Money. Straight cap space, homie.
Gilmore was set to make $7 million this season -- the final year of the five-year, $65 million contract he signed with New England in 2017 -- after the Patriots turned $5 million from his 2021 salary into a bonus for the 2020 season. Either way, his price tag for 2021 is a massive discount for a player like Gilmore, a four-time Pro Bowler who is just two seasons removed from being the NFL's Defensive Player of the Year.
Gilmore obviously wanted to be paid more for his services in 2021. He probably wanted a whole new deal with a few more years of job security. He sat out offseason workouts and OTAs. After Gilmore started the season on PUP, the Patriots were not interested in giving him a raise or more years this season, or not interested in giving him as big of a raise or as many years that Gilmore sought. And now their marriage is over, with the Panthers paying a small price to acquire the highly talented Gilmore.
Bill Belichick obviously feels confident that his secondary, now led by J.C. Jackson, offseason signee Jalen Mills and slot corner Jonathan Jones, is good enough. Or at least good enough for this 1-3 team that has a lot of work to do over the next three months to get back into the playoff conversation.

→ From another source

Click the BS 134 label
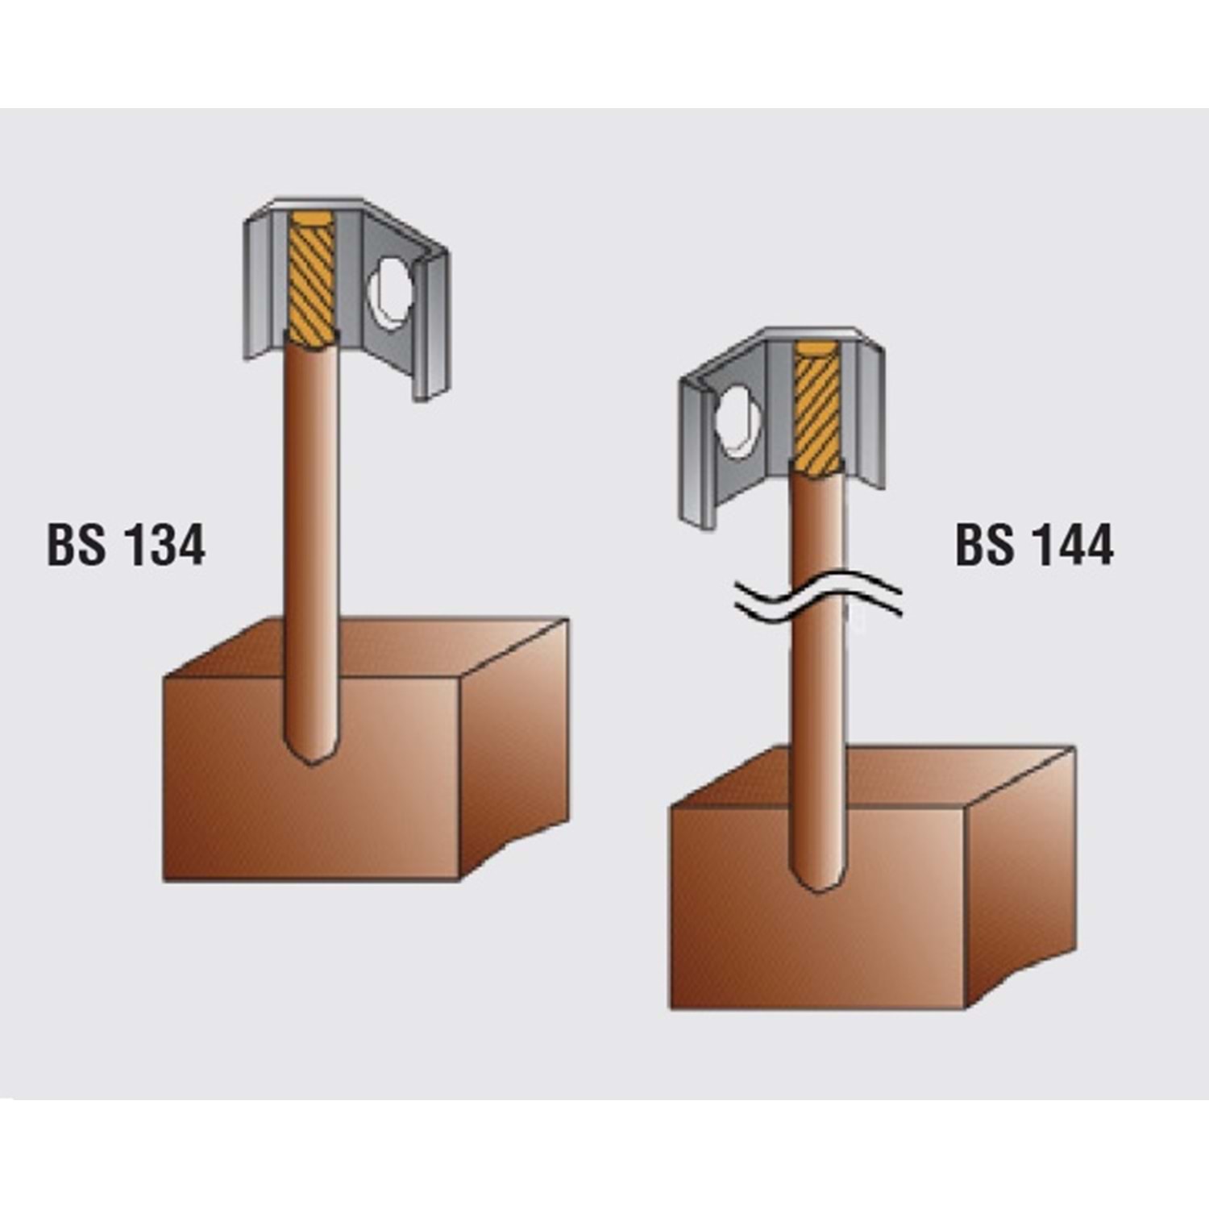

Pass defense has not been New England's issue thus far this season, though having Jets rookie quarterback Zach Wilson throw four passes to them in Week 2 somewhat inflates their numbers. But they're at the top of the NFL in passing yards allowed and completion percentage, and the group is fresh off of making Tom Brady look human in a Week 4 loss. So there is reason to believe that the secondary is actually pretty good.
Again, this all comes back to money. Following Belichick's offseason spending spree, the Patriots only had roughly $54,000 under the cap to play with the rest of the season. In subtracting Gilmore's base salary, they now have a lot more wiggle room to improve the roster in the areas they see fit. According to Patriots salary cap guru Miguel Benzan, moving on from Gilmore gives New England just over $8.6 million in cap space.
Hopefully that cap space is put to good use. Jamie Collins is reportedly coming back (again) to add depth at linebacker. Mac Jones is being pummeled on a weekly basis and could use some help on the offensive line and at receiver. Addressing both would be ideal, and shedding Gilmore ups the potential for additions in some important areas.
It was a shocking move when news broke early Wednesday morning, but as always, money talks with the Patriots. Now we'll wait to see if that newfound cap space is put to good use.